For Titus and his friends, it started out like any ordinary trip to the moon - a chance to party during spring break and play with some stupid low-grav at the Ricochet Lounge. But that was before the crazy hacker caused all their feeds to malfunction, sending them to the hospital to lie around with nothing inside their heads for days. And it was before Titus met Violet, a beautiful, brainy teenage girl who has decided to fight the feed and its omnipresent ability to categorize human thoughts and desires."


I think this book's main function is to make you uncomfortable. To present you with your own reality, the one you are trying to avoid, with an unswerving amount of brutality. 

And, boy, did it make me uncomfortable. It's everything obnoxious about our media-frenzied, frantic-paced, impulse-driven, uneducated-praising society exemplified to the max. In Anderson's worryingly plausible world people are hardwired into corporate feeds that advertise to them according to what they're thinking, feeling, saying, looking at, etc. They chat with each other, watch shows, check the internet, invade each other's privacy, all within their bodies. Schools have quit teaching them facts because all that's accessible at the push of a button-no simpler than that, with nothing more than a thought.
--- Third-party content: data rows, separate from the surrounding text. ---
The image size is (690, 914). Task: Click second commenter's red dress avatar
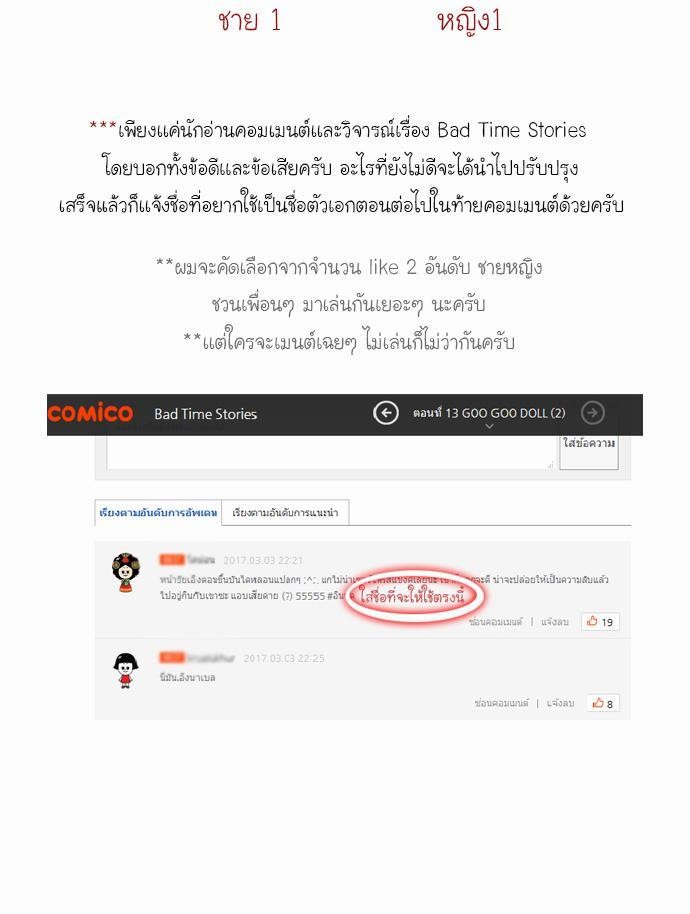tap(125, 671)
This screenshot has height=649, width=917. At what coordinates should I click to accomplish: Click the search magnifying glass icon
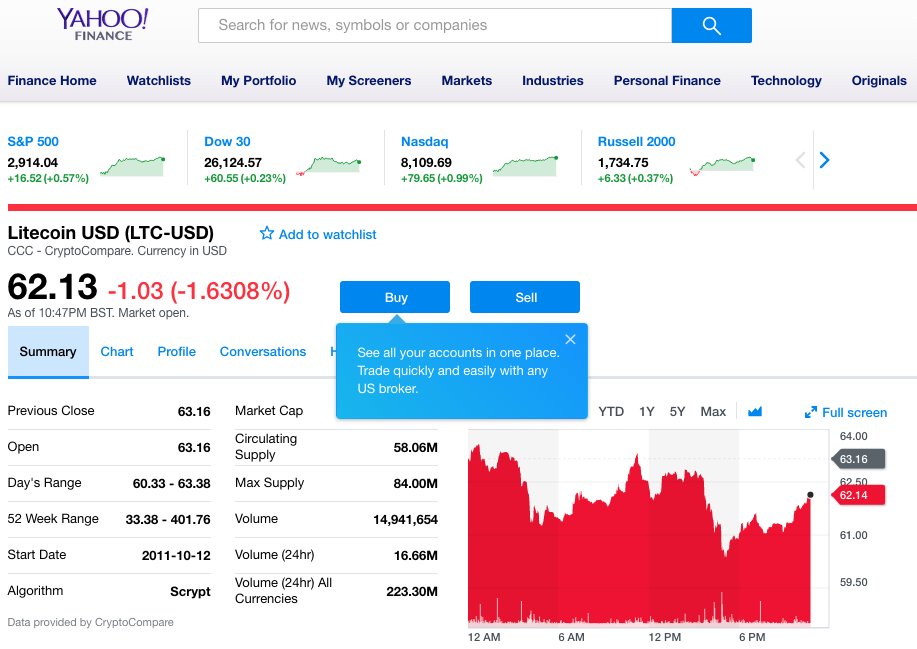(710, 25)
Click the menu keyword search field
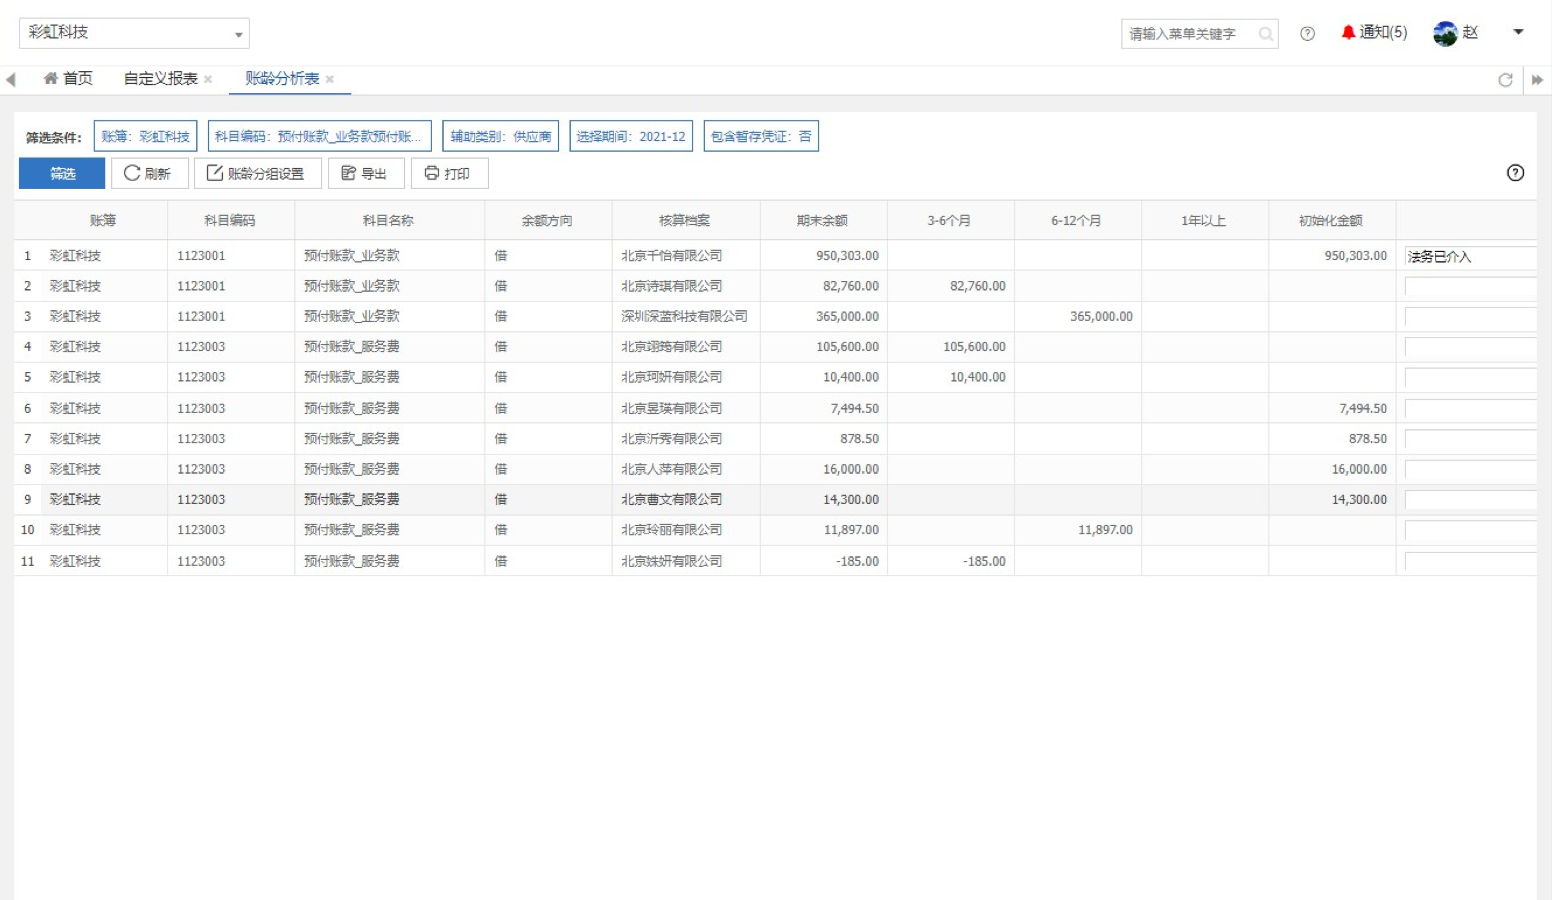Viewport: 1552px width, 900px height. [1188, 34]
All their interactions are interrupted by this internal conversation/shopping/distraction. Through a combination of advertising and ignorance these shallow people don't care that the feeds are destroying them, causing lesions and their skin to litrally fall off, after they've already destroyed the world where they continue to live in vertically stacked suburbs with fake air and fake sun and fake food. They all (adults included) speak in that valley-girl like/dude hollowness, only their words are mega and unit and still plenty of like and f words. 

The writing did take awhile to get used to. The excessive use of slang and the word like, already my worst enemy, was an interesting stylistic choice. I was worried that it would frustrate me, and bring me out of the story but it surprisingly didn't. It really added to the sense of the world and the character. 

I really disliked the main character, Titus. While reading it, I was often disappointed with his choices, but I think he was the perfect embodiment of this shallow world. He doesn't want to deal with the reality of his girlfriend's slow death. It disturbs his perfect life, it distracts him for his shopping. He is so unbelievably self involved that he doesn't think that maybe she needs him there. I loved that Anderson offers no judgment or solution, just shows us this world with all its many flaws and lets it creep under your skin and make you uncomfortable with where the world is headed. 

I do have one gripe. I do wish that Anderson went a little deeper into the world and the horrors of it. But again maybe that was a choice, to show the horror that is so blatently on the surface on the society. 


Age rating 15 +. Some explicit content. A few minor foreplay scenes, mal which is the dystopian version of drugs and some f bombs.